Intensive Yoga Training


Our friendly, small group of yoga


We designed these intensive two-weeks Complete Beginners courses after having experienced (for ourselves) classes that felt competitive, over-large and too gymnastic.

Unfortunately it is very common to hear people think they ‘can’t do’ yoga because it is perceived they are too inflexible, or not young/fit enough.

In reality, if you can breathe, you can practice yoga – and anyone able to get on and off the floor in reasonable comfort can participate in our friendly four-week Complete Beginners courses.

As well as introducing many of the main yoga postures – progressing gently, week by week – we include the incredibly important (and often over-looked), softer aspects of a balanced yoga practice: breath work, meditation and relaxation.

At the end of the two weeks, our intention is that you will have the confidence to join a regular beginners class, and most importantly, an overwhelmingly positive experience of practicing yoga!

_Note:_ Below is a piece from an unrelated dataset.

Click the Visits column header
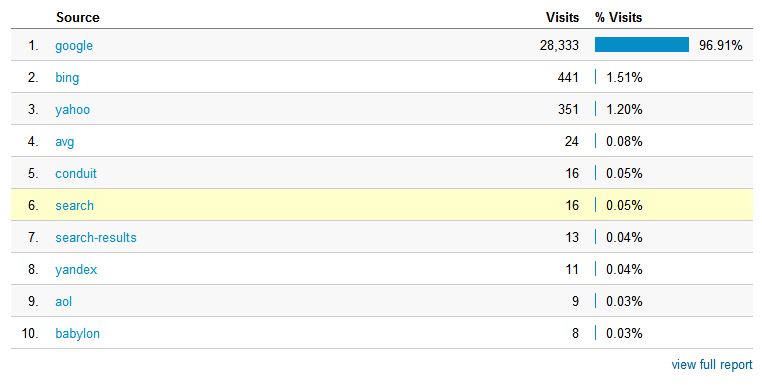Viewport: 762px width, 386px height. click(562, 18)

Our classes aim to teach yoga from the foundations upward – improving students’ strength, mobility, muscle tone, posture, back health, and, of course, to relieve stress and promote awareness. The classes will gently and expertly walk students through gentle postures (asanas), breath work (pranayama) and deep relaxation.

Whilst sessions may vary in style and challenge, many are suitable for those who are a little older and wish to start yoga from the very beginning, as well as for those with some physical limitations, and for students simply wishing to gain confidence before progressing to a stronger class.

Course Details

Our intensive two-weeks courses assume no previous yoga experience. Run over 90-minute sessions, we introduce the main aspects of a rounded yoga practice in a relaxed, mindful way: We build strength, flexibility and awareness gradually, according to each individual’s capacity.

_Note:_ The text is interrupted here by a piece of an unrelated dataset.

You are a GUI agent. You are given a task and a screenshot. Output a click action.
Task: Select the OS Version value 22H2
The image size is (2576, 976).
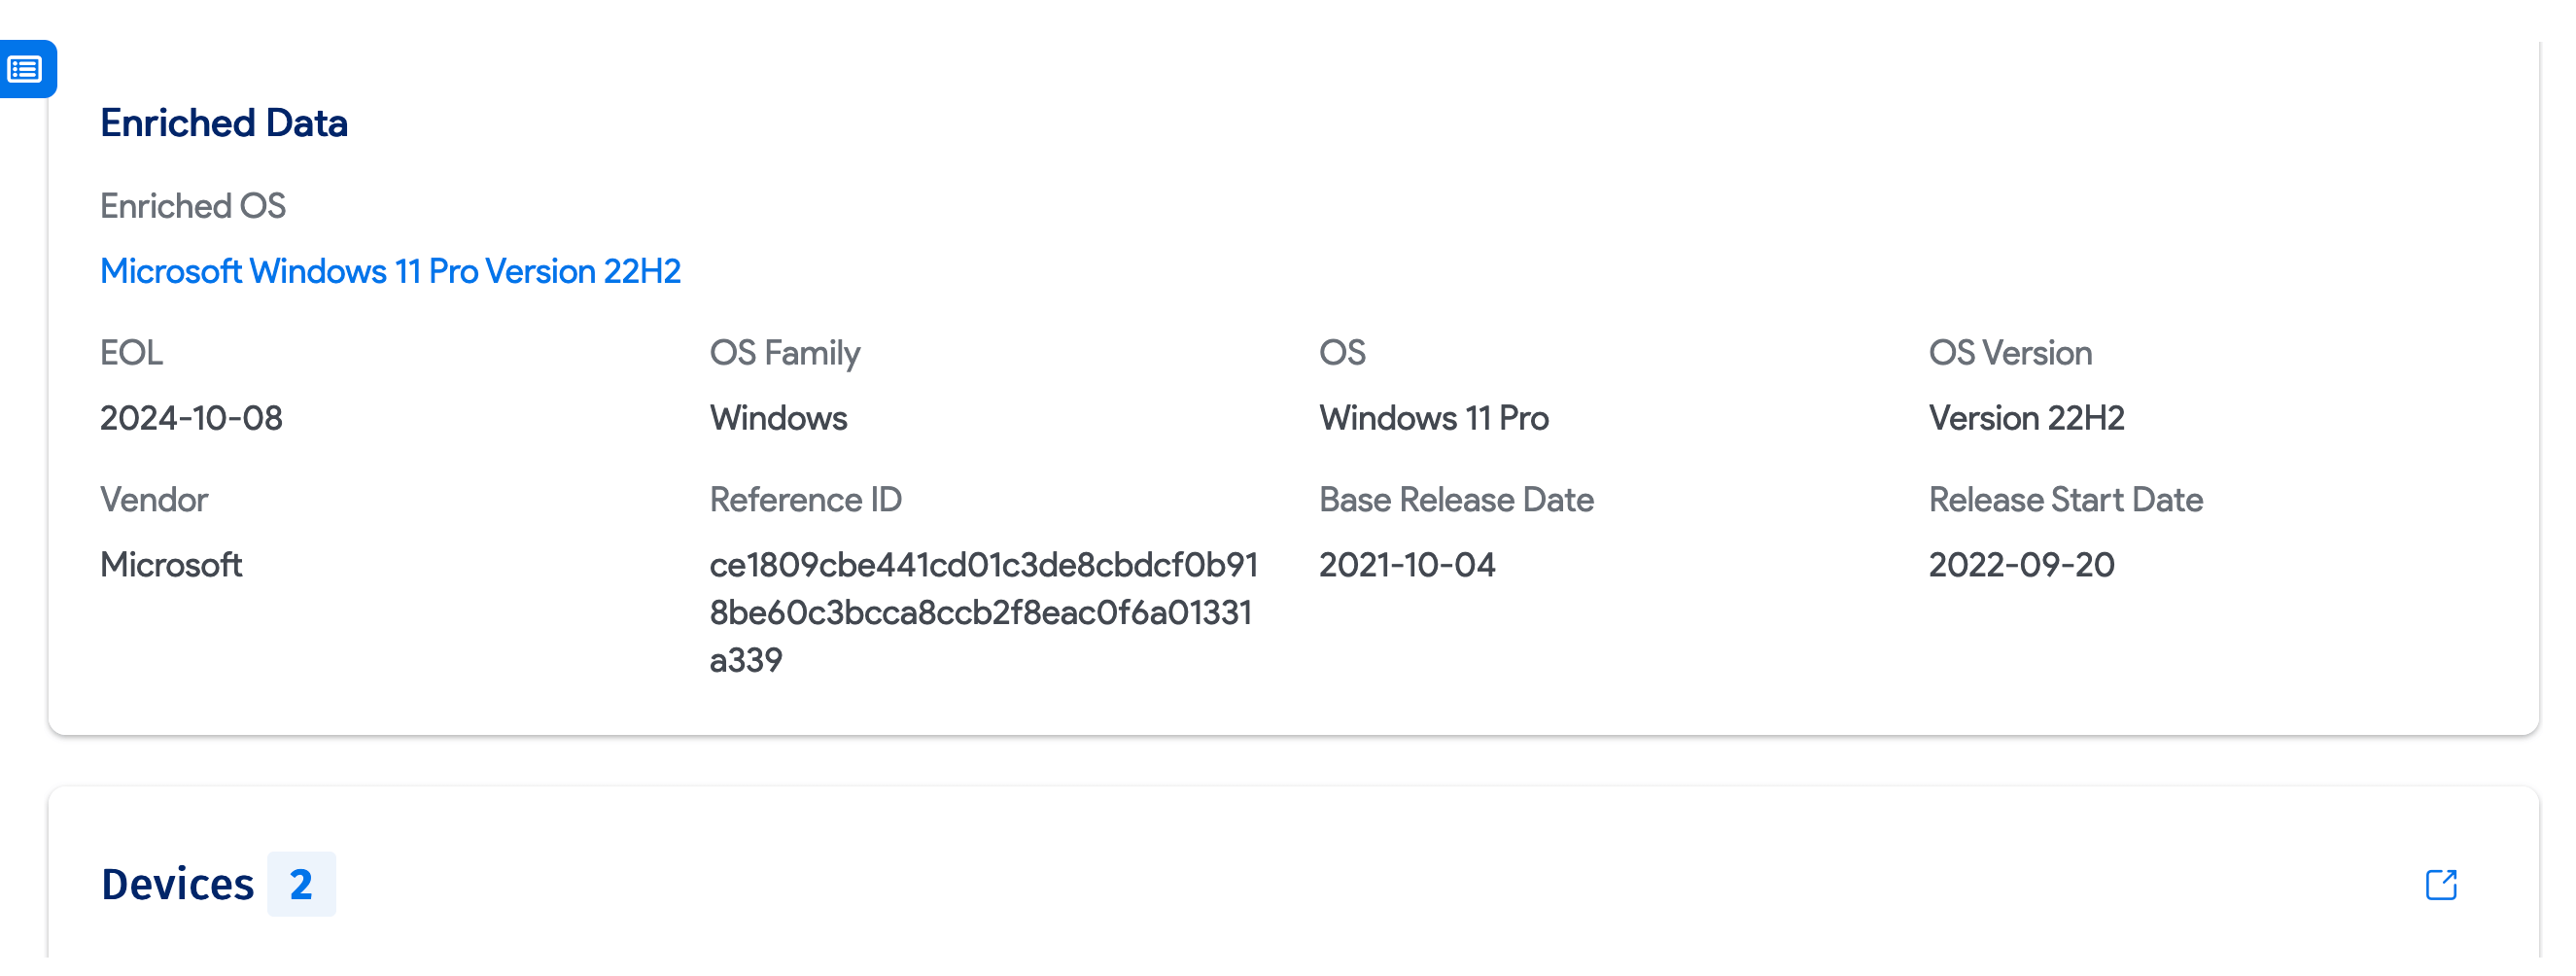click(x=2027, y=418)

Physical postures (known as asana)

Working to strengthen and tone the body, and boost safe mobility


Yoga is an ancient form of meditation. By including simple mindfulness techniques, we invite the mind into a less reactive, calmer state.

Breath work (known as pranayama)

How we can use simple breath practices to boost mood and re-balance the nervous system


In our culture of permanent busyness, most of us have forgotten how to relax. We spend plenty of time on this incredibly important art.